3° Tatouages décoratifs. Ce sont de grands tatouages ornementaux, recherchés comme signes de distinction physique et d’élégance. Actuellement, les campagnards seuls les apprécient; dans les villes importantes, on les ridiculise; j’ai entendu maintes fois à Tunis les désigner par les termes méprisants et moqueurs de « vêtements de montagnards », « broderies de Bédouins ». Ces taiouages ne s’exécutent jamais durant l’enfance, mais au temps de la « jeunesse folle »; le jeune coq de douar veut un plumage attirant pour capter les illades des jolies filles : il n’hésite pas, dans ce but, à supporter la douloureuse opération du tatouage. De nombreuses poésies et chansons populaires vantent la beauté et l’attrait des tatouages qui décorent les membres et le visage des femmes, et c’est là, sans doute pour une large part, ce qui pousse les jeunes filles, particulièrement à l’âge où elles rêvent de fiançailles à confier leurs bras ou leurs jambes à l’art du tatoueur. Pour réaliser de beaux dessins, la lancette du professionnel est, en effet, indispensable. Ces artistes circulent de douar en douar, de village en village, comme les aèdes populaires (conteurs, chanteurs et musiciens) . Toutefois , au temps où leur art pouvait enrichir , les tatoueurs renommés ne se déplaçaient pas : on venait les trouver parfois de 100 kilomètres à la ronde.
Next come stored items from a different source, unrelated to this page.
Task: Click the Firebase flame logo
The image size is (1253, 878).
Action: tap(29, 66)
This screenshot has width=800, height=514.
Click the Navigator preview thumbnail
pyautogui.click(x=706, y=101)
Des motifs aux lignes géométriques et à la symbolique riche

Losanges, triangles, carrés, étoiles, points, croissants de lune,… chacun des motifs utilisés pour tatouer les femmes veut dire quelque chose. L’ensemble traduit ainsi une histoire. Alors que la signification de nombre de ces symboles a été rapportée, beaucoup ne sont connues que de celles qui les portent, faisant du corps de chacune de ces femmes un jardin secret.

De manière générale, les tatouages berbères sont faciles à distinguer, caractérisés par des lignes géométriques très fines et des points. Leur symbolique gravite principalement autour de valeurs comme la franchise, la force, la prospérité, la ténacité ou l’énergie mais également autour de la féminité, la fertilité, le mariage, la guérison, le foyer… Par exemple, un trait avec trois pointillés sur le mention signifie la ligne de la vie qui n’est pas statique, mais faite aussi bien de ruptures que de continuités.